Patient is newly started on Ramipril which agent will you be concerned about if you was to prescribe it.
a. Insulin
b. Gliclazide
c. Metformin
d. Sitagliptin
e. Pioglitazone
f. Empaglifozin

A

(f) Empagliflozin, it can increase risk of hyperkalemia.

61
Q

What are the MHRA warnings with SGLT-2 inhibitors.

A

Amputation and Euglycemic Ketoacidosis.

62
Q

What side effect is associated with Sitagliptin
a. Hypoglycaemia
b. Headache
c. Euglycemic ketoacidosis
d. Nasopharyngitis

A

d. Nasopharyngitis

63
Q

Which ones are side effects of Pioglitazone and why.
(a) Heart failure
(b) Fracture risk
(c) Pancreatitis
(d) Tachycardia

A

(a) Heart failure because PPAR-gamma leads to elevated macrophage inflammation and athelescelrosis.

64
Q

Which one is side effect of Canagliflozin
(a) Respiratory tract infection
(b) hyperkalemia
(c) Peripheral oedema
(d) Dehydration

A

(b) + (d)

65
Q

Which ONE of the following best describes the usual features of Type 2 diabetes mellitus.
a. Associated with older age; accounts for approximately 10% of diabetes cases; absolute insulin deficiency; insidious onset
b.

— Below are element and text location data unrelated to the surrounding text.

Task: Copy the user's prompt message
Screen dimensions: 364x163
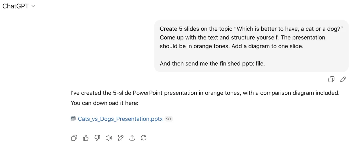Action: [x=331, y=80]
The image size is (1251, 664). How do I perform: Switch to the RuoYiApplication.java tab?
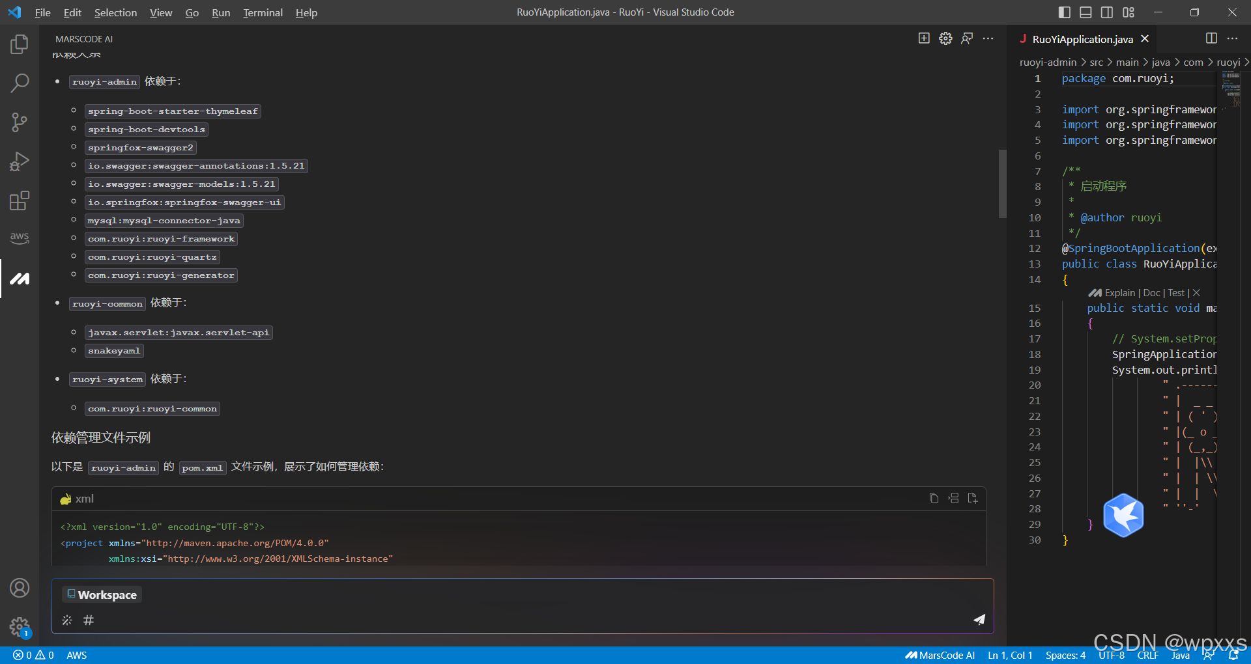[1082, 39]
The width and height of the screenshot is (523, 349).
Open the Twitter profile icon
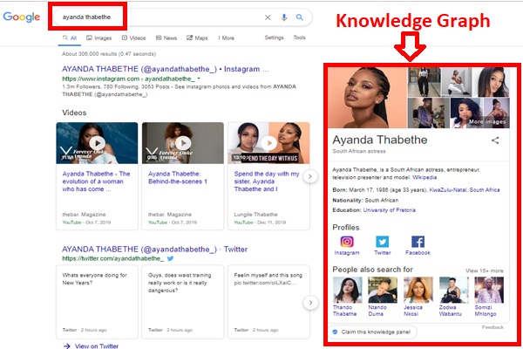click(383, 242)
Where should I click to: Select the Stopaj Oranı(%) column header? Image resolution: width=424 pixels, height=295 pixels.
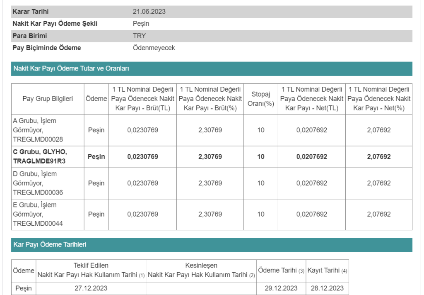click(x=261, y=99)
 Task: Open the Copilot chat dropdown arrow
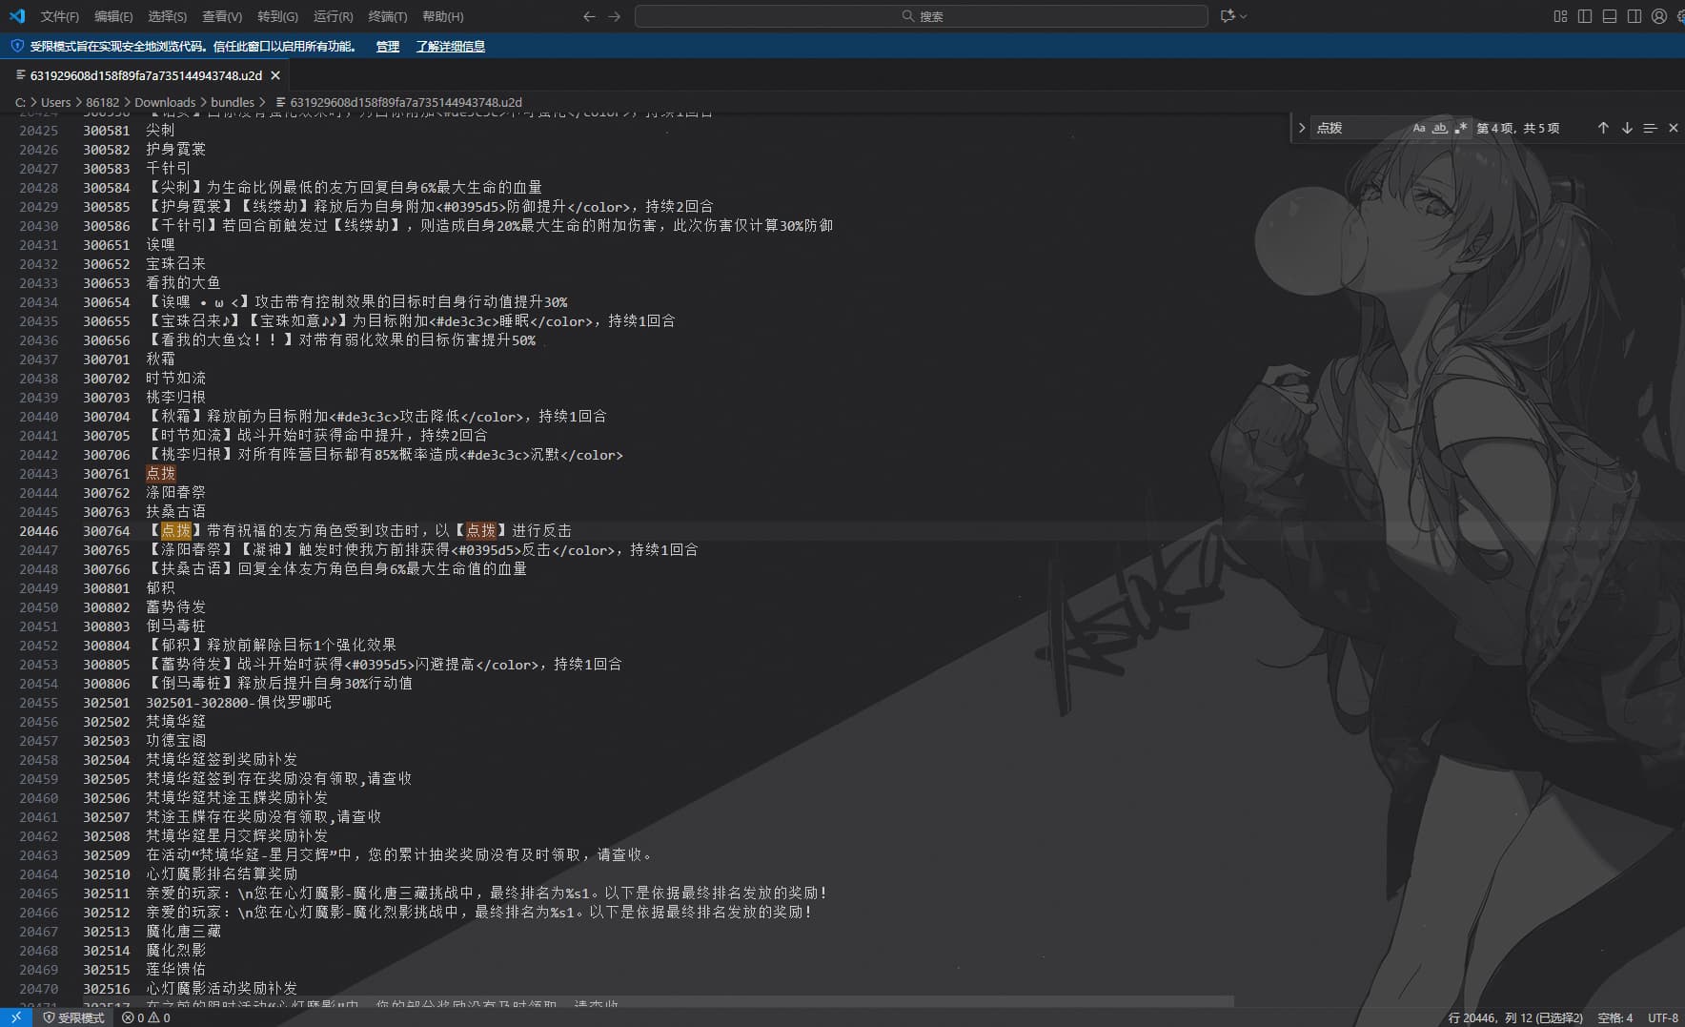pyautogui.click(x=1244, y=16)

Commonly presents in children and adolescents; accounts for approximately 90% of diabetes cases; relative insulin deficiency and resistances cute onset.
c. Commonly present in children and adolescents; accounts for approximately 10% of diabetes cases; absolute deficiency; acute onset.
d. Associated with older age, accounts for approximately 90% of diabetes cases; relative insulin deficiency and resistance; insidious onset.